**Instructions to follow**
Search for the word "will" in the entries. Each line that holds it should be copied.

**Data provided**
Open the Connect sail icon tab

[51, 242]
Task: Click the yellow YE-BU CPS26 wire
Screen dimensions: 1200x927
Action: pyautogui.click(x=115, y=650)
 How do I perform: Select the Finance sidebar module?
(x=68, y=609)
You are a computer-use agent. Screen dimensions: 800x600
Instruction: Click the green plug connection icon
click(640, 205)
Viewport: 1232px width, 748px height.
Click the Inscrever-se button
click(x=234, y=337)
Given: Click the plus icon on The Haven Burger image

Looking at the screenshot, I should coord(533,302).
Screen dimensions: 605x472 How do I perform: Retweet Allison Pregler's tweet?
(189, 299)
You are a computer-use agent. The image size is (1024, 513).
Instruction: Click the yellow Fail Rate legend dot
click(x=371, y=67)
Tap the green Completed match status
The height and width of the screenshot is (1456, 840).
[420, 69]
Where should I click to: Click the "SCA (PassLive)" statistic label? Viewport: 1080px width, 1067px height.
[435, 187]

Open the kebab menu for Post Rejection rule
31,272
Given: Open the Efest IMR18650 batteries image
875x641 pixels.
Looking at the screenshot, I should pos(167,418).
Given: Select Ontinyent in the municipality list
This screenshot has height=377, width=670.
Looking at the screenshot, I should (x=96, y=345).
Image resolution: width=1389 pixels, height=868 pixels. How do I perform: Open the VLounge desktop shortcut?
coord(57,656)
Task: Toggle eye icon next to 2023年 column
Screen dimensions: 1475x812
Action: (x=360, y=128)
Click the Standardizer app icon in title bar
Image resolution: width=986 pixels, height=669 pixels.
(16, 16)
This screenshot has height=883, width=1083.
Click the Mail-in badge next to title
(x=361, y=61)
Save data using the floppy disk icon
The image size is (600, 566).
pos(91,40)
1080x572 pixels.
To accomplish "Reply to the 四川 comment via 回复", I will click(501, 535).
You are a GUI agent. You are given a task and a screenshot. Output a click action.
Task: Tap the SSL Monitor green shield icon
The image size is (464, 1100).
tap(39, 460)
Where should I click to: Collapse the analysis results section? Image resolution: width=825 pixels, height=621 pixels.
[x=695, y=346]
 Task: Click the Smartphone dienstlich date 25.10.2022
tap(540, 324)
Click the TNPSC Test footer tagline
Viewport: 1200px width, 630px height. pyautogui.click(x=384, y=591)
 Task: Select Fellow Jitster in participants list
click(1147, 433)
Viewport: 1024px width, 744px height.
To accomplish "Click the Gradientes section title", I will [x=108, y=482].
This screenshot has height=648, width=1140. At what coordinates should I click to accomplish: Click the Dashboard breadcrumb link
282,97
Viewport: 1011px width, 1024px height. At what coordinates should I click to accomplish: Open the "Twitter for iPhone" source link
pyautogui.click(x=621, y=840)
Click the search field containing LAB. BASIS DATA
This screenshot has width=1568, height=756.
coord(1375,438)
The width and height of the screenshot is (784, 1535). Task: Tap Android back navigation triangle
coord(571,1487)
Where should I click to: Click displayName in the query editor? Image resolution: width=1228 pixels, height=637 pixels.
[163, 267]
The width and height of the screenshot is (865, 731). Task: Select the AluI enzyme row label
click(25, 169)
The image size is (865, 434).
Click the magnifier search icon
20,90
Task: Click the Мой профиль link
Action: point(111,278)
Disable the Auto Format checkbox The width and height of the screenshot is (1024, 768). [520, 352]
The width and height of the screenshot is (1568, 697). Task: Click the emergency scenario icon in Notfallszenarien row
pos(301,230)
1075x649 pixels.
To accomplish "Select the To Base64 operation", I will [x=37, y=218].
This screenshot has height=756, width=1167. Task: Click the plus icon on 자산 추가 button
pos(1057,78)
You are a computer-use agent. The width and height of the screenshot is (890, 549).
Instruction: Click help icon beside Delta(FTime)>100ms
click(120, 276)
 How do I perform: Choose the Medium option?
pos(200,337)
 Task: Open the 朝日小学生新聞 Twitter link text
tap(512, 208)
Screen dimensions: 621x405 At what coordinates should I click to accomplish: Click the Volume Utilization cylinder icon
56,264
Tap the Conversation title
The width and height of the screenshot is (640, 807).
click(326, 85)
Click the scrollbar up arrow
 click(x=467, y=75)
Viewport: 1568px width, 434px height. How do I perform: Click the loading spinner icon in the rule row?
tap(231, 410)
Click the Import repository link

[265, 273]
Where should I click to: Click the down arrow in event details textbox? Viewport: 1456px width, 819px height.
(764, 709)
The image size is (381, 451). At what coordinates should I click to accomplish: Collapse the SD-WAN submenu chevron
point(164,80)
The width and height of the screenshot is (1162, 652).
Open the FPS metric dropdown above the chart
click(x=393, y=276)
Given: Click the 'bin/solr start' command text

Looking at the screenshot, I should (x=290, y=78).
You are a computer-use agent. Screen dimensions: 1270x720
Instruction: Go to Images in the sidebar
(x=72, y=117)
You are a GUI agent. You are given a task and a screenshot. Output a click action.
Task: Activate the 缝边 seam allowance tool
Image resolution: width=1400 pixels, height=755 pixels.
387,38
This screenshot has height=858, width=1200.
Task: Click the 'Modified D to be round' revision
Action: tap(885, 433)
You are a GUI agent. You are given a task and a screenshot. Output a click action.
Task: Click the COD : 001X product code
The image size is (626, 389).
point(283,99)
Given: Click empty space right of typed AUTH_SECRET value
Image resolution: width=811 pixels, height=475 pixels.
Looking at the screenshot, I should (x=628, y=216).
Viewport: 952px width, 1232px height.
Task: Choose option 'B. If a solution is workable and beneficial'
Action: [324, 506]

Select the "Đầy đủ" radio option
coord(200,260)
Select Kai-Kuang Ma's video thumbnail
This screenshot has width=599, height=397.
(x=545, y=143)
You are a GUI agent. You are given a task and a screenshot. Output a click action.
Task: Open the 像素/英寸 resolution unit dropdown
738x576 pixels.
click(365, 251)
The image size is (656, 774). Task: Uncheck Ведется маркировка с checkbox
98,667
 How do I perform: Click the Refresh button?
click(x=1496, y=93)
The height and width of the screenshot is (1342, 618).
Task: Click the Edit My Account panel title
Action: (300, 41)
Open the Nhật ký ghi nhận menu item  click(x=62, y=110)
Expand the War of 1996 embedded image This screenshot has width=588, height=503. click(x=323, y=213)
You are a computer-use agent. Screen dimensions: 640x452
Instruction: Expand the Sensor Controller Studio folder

**Exercise result**
To accomplish "Reply to the 四川 comment via 回复", I will click(501, 535).
To accomplish "Click the Gradientes section title", I will [x=108, y=482].
To accomplish "Select the To Base64 operation", I will [x=37, y=218].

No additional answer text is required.